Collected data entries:
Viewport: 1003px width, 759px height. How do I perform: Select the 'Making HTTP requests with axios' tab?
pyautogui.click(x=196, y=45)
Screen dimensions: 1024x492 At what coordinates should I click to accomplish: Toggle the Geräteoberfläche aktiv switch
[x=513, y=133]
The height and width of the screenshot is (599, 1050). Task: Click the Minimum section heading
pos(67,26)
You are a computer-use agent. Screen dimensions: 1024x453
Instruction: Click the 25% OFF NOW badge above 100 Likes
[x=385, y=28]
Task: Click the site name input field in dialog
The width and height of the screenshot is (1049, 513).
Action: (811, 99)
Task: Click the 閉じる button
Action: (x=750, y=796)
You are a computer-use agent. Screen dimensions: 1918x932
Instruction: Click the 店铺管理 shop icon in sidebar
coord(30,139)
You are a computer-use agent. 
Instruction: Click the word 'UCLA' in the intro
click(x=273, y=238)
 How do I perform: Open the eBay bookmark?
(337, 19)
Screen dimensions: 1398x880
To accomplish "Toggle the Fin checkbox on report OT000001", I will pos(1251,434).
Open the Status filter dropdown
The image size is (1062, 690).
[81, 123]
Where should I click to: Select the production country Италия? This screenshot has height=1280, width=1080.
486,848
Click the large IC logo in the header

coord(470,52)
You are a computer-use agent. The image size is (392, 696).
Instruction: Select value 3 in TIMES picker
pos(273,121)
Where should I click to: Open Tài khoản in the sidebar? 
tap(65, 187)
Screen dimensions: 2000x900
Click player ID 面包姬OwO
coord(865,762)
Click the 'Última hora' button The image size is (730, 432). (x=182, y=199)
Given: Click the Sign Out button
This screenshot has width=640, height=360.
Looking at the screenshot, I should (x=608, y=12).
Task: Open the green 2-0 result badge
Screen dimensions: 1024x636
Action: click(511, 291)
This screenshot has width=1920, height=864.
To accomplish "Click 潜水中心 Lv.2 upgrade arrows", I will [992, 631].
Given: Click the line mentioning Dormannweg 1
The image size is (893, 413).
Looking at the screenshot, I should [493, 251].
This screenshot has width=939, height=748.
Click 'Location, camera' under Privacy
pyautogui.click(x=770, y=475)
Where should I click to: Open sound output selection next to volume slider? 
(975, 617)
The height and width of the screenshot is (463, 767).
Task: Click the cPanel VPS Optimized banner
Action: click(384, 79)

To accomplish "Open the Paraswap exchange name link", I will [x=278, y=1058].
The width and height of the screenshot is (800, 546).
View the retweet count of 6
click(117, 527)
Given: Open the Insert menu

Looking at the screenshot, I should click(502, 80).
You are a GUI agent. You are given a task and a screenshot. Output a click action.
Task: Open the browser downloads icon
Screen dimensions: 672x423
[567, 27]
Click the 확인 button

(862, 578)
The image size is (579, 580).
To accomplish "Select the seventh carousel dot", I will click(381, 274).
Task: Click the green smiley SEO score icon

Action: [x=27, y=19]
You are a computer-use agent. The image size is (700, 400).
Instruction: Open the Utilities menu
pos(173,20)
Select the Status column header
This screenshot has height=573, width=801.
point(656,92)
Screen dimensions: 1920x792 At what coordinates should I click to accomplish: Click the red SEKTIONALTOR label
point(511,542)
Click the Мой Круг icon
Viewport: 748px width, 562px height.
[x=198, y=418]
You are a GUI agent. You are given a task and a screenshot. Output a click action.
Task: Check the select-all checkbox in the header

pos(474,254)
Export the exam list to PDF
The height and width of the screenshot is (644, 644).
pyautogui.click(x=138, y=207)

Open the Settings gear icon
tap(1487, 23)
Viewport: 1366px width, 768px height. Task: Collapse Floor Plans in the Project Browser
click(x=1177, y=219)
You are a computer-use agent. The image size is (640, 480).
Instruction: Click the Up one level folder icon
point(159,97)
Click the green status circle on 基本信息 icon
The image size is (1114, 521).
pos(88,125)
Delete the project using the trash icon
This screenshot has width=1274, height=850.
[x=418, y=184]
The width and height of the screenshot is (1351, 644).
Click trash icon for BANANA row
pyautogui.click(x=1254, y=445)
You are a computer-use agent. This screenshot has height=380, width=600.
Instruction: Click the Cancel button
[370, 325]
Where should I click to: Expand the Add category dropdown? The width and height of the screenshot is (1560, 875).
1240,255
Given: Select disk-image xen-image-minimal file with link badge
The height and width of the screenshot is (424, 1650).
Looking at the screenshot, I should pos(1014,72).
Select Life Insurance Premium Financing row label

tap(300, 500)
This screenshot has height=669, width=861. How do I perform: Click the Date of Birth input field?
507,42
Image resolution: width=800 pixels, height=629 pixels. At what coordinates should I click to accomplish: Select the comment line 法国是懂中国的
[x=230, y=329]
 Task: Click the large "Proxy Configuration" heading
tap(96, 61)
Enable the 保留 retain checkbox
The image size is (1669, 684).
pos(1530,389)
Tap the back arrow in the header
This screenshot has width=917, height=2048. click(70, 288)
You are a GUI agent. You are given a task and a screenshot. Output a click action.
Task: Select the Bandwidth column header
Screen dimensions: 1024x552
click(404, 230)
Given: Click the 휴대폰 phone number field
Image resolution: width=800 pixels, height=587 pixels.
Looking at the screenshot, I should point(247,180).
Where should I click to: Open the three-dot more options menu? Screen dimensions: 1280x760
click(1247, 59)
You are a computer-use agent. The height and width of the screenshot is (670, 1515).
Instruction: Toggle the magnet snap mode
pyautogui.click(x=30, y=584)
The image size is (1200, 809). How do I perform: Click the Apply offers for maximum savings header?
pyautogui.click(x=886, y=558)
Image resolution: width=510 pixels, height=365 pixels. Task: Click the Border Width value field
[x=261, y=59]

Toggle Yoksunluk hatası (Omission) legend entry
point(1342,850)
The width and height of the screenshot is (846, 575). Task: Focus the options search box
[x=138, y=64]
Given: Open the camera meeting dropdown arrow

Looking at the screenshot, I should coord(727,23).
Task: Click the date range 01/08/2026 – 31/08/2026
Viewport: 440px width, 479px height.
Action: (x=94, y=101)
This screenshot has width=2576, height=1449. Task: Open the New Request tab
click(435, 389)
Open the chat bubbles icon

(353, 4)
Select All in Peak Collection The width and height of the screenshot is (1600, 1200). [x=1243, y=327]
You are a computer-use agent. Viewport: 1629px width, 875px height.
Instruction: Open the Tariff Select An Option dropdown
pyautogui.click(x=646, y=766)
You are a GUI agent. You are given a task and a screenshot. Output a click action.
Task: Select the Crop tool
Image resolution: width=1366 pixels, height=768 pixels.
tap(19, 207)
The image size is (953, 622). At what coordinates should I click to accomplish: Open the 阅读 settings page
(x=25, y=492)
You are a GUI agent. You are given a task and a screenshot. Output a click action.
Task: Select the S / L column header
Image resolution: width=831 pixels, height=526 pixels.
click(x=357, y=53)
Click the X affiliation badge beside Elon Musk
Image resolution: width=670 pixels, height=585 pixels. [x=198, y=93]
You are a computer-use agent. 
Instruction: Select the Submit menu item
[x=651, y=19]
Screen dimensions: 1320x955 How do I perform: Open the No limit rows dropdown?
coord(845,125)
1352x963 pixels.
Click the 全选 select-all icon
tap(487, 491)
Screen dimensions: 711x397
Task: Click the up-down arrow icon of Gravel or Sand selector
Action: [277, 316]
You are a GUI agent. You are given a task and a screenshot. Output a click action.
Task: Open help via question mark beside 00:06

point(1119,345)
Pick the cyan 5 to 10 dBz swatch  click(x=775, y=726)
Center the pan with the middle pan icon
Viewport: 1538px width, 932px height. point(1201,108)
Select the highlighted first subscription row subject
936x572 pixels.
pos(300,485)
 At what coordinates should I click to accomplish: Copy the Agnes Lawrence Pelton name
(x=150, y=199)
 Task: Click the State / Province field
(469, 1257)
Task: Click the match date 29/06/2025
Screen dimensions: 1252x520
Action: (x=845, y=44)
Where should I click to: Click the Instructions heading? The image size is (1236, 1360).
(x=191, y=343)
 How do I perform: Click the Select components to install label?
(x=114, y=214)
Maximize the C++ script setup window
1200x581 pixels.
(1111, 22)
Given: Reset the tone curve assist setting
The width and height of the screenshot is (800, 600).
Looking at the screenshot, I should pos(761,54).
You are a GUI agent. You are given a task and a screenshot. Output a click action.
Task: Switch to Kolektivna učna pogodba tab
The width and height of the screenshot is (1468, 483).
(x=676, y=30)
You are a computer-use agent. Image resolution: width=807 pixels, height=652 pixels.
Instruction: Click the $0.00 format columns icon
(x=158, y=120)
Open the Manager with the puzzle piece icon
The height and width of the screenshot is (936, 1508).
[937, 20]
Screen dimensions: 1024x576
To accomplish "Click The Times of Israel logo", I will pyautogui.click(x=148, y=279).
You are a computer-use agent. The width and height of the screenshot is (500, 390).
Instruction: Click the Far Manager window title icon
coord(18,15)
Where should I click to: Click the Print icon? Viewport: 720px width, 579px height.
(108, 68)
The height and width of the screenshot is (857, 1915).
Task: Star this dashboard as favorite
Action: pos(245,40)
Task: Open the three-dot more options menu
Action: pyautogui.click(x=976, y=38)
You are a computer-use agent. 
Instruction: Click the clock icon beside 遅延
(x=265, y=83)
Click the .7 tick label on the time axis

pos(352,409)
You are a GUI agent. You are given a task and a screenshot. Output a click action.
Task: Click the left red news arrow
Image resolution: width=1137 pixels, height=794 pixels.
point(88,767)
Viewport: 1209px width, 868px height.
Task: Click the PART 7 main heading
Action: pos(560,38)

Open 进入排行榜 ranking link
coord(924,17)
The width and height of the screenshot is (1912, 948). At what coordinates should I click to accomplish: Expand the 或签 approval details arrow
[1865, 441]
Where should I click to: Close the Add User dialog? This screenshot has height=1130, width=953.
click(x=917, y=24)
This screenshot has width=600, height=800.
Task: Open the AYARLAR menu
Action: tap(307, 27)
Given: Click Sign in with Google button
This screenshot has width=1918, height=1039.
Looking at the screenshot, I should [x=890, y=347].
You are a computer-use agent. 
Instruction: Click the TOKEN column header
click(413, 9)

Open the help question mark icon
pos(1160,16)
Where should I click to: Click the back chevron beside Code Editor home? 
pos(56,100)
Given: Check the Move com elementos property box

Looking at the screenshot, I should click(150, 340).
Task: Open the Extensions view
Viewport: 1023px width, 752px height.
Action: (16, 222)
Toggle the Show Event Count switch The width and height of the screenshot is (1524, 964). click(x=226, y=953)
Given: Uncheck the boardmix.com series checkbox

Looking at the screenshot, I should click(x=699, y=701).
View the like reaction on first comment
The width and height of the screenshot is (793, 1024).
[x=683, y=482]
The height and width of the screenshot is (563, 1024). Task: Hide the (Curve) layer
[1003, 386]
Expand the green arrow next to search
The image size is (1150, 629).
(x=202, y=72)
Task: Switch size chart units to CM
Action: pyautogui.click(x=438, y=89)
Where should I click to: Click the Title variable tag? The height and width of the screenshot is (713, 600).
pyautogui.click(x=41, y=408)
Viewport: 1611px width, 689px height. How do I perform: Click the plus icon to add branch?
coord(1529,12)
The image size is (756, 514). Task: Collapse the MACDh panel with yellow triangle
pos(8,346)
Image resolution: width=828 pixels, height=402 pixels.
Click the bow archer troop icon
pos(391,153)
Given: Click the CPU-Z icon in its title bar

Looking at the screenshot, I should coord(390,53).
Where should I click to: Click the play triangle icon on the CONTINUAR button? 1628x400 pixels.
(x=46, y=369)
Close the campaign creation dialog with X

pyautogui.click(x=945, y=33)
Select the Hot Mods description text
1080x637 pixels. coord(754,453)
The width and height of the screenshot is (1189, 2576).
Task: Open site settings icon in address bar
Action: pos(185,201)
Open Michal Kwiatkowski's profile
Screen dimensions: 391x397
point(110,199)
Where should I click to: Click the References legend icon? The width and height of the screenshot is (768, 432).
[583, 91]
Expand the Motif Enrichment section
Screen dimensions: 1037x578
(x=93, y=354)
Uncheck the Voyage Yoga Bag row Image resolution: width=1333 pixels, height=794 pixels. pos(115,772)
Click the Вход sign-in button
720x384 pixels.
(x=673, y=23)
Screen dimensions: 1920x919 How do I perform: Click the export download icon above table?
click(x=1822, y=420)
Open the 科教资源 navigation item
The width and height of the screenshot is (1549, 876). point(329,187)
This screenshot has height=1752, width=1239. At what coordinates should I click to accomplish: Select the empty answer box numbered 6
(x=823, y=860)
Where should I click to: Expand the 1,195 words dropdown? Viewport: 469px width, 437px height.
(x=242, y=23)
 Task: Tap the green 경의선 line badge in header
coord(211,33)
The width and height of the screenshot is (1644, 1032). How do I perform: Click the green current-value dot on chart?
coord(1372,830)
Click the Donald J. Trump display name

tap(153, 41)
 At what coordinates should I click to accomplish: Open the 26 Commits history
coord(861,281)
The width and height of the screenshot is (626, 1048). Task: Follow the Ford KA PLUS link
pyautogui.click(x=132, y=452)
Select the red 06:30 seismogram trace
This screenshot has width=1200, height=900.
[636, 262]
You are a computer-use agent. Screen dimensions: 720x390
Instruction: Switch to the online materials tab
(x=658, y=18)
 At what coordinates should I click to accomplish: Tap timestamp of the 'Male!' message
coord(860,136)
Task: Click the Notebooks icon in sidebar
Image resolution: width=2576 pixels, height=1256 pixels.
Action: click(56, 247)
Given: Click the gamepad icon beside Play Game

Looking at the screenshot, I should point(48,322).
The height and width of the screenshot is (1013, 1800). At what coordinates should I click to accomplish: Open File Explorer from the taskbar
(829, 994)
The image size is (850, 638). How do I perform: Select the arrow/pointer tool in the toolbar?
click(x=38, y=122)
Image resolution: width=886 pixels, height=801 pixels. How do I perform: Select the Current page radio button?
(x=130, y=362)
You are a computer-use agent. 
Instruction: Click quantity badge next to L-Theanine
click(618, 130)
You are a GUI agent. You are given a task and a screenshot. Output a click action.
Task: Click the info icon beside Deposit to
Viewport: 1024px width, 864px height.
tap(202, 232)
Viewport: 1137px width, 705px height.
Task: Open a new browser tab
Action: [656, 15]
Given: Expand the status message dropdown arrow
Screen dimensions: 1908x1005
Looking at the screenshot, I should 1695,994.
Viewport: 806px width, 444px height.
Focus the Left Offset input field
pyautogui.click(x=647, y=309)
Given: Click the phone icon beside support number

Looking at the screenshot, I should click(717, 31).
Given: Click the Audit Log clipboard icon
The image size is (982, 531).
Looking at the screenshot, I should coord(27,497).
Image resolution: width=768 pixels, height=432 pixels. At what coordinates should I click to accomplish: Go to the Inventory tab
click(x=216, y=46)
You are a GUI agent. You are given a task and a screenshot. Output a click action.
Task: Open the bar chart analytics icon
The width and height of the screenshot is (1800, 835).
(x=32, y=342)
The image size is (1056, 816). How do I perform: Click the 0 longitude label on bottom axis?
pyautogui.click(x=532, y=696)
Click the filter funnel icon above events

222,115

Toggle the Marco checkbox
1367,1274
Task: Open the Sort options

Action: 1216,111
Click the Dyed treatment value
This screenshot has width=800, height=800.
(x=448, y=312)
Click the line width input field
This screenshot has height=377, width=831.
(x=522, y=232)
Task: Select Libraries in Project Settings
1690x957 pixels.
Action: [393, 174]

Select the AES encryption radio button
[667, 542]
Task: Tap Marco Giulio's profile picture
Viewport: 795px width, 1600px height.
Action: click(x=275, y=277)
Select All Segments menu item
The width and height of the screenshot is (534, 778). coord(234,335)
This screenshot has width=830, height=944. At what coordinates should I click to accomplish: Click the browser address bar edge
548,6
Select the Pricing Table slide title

▶ WORK ITEM
How many of the lines above hold the word "profile"? Answer with only the number.

▶ RESULT OF THE EXERCISE
2